___ Given records ___

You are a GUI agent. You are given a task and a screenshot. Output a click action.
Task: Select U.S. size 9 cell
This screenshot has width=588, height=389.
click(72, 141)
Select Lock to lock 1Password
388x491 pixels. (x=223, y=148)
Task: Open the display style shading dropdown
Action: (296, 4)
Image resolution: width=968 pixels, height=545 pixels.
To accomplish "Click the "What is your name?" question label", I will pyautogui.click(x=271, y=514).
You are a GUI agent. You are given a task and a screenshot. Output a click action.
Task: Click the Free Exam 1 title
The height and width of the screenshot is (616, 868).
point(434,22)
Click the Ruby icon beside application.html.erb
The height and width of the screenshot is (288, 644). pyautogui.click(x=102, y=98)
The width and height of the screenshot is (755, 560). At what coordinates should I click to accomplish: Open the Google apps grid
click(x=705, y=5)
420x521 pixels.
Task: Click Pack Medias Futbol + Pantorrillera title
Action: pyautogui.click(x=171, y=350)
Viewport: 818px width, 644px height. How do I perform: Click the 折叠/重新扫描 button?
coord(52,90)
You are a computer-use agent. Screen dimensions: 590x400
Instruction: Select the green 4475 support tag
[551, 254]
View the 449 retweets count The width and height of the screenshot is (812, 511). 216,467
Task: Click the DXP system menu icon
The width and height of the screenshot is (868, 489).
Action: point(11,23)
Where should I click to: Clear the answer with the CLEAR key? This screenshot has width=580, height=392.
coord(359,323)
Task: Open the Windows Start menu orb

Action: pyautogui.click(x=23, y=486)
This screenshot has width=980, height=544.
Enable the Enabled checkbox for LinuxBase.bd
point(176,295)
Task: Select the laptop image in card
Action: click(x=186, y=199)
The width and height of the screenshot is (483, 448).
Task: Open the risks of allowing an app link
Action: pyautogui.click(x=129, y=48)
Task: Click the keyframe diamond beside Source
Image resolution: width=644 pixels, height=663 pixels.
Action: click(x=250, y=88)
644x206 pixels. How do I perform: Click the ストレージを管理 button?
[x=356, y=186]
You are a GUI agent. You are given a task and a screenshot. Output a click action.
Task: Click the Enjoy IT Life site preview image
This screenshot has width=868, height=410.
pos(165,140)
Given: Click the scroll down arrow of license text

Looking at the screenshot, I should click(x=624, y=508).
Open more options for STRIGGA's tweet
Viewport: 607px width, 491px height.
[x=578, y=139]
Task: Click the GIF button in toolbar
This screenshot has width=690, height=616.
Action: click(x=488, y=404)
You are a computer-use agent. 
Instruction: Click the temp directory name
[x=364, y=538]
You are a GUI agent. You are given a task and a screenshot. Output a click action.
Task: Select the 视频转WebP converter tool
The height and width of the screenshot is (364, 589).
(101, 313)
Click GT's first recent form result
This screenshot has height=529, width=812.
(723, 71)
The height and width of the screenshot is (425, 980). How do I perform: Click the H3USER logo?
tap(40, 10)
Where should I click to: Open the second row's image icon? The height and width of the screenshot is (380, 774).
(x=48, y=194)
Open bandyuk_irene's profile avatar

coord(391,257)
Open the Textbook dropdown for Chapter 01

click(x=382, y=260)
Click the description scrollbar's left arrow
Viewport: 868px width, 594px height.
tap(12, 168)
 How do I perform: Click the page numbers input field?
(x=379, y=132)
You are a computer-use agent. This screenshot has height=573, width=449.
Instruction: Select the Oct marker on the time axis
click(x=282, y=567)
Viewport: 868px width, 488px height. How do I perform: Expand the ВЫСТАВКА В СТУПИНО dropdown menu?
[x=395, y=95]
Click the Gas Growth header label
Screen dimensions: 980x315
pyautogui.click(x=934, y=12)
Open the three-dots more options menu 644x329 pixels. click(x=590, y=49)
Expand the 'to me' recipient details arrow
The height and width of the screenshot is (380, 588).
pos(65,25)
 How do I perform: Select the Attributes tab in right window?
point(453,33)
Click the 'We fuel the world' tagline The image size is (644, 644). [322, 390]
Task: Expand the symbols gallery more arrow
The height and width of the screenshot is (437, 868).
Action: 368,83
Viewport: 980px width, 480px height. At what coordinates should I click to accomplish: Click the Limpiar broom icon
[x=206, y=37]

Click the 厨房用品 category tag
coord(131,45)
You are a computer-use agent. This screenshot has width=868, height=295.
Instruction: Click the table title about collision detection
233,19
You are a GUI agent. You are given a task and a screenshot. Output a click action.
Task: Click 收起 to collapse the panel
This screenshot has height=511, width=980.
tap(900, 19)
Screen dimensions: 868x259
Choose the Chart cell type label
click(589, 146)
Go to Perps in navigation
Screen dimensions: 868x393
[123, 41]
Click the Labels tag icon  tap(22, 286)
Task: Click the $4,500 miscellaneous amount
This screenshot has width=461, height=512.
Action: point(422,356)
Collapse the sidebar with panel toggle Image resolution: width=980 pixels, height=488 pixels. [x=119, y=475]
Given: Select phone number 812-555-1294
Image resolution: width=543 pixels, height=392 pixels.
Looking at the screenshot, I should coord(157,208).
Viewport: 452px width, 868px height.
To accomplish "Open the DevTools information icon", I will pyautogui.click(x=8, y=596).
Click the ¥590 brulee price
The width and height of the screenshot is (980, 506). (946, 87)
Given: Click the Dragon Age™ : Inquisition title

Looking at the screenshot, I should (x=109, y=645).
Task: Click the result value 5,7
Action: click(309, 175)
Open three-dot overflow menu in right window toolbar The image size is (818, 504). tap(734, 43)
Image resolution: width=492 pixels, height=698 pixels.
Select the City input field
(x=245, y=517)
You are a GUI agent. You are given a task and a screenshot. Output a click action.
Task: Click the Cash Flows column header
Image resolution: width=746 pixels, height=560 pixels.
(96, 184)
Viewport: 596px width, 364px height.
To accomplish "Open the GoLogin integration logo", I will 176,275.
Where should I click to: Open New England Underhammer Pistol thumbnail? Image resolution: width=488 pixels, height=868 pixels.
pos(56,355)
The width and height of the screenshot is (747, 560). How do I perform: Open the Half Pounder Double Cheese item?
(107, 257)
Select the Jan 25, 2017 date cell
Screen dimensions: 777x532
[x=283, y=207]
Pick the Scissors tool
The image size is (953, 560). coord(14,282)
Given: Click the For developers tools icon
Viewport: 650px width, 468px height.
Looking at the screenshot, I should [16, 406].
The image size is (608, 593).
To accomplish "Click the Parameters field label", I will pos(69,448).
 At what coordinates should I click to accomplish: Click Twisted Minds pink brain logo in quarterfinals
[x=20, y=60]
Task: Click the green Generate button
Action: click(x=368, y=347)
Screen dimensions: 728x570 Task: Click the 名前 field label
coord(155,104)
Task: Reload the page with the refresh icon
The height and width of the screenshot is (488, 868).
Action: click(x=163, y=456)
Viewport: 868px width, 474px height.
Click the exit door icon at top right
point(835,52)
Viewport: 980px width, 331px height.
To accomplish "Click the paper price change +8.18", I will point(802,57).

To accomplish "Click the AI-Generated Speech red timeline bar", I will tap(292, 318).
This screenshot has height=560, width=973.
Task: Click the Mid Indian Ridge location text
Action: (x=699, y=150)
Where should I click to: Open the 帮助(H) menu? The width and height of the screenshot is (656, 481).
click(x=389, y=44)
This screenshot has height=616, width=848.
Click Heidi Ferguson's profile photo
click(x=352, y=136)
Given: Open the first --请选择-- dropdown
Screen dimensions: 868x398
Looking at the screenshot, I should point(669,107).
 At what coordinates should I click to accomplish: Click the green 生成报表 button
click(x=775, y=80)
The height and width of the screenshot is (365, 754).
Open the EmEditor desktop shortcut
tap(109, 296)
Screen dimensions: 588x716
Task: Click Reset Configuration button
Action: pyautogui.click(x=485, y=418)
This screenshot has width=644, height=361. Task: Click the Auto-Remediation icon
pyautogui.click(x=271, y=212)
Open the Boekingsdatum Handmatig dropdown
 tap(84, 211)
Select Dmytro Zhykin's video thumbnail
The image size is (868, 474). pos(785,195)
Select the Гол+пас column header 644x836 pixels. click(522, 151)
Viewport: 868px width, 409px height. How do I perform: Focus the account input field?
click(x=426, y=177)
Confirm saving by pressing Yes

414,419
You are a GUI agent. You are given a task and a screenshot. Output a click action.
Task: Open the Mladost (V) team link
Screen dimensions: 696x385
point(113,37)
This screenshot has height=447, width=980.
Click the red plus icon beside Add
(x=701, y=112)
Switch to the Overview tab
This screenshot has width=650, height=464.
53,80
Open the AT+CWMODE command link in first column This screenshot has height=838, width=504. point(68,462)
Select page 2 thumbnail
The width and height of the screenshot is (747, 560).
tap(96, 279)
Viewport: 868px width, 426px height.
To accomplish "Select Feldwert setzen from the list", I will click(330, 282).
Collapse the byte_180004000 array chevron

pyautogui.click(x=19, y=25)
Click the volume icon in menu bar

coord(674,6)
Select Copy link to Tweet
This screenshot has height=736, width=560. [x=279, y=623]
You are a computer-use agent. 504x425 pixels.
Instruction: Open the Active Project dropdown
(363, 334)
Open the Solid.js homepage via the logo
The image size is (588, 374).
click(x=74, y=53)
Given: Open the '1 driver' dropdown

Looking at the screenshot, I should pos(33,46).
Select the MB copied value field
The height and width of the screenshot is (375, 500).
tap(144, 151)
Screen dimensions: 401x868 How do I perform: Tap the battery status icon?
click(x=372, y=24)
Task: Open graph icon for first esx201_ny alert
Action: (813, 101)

___

▶ What the task requires:
Could you return exactly the lines above from the line with "The height and width of the screenshot is (380, 588)." to the line with "Viewport: 452px width, 868px height.", both included, and nothing else?

▶ Written response:
The height and width of the screenshot is (380, 588).
pos(65,25)
 How do I perform: Select the Attributes tab in right window?
point(453,33)
Click the 'We fuel the world' tagline The image size is (644, 644). [322, 390]
Task: Expand the symbols gallery more arrow
The height and width of the screenshot is (437, 868).
Action: 368,83
Viewport: 980px width, 480px height. At what coordinates should I click to accomplish: Click the Limpiar broom icon
[x=206, y=37]

Click the 厨房用品 category tag
coord(131,45)
You are a computer-use agent. This screenshot has width=868, height=295.
Instruction: Click the table title about collision detection
233,19
You are a GUI agent. You are given a task and a screenshot. Output a click action.
Task: Click 收起 to collapse the panel
This screenshot has height=511, width=980.
tap(900, 19)
Screen dimensions: 868x259
Choose the Chart cell type label
click(589, 146)
Go to Perps in navigation
Screen dimensions: 868x393
[123, 41]
Click the Labels tag icon  tap(22, 286)
Task: Click the $4,500 miscellaneous amount
This screenshot has width=461, height=512.
Action: point(422,356)
Collapse the sidebar with panel toggle Image resolution: width=980 pixels, height=488 pixels. [x=119, y=475]
Given: Select phone number 812-555-1294
Image resolution: width=543 pixels, height=392 pixels.
Looking at the screenshot, I should coord(157,208).
Viewport: 452px width, 868px height.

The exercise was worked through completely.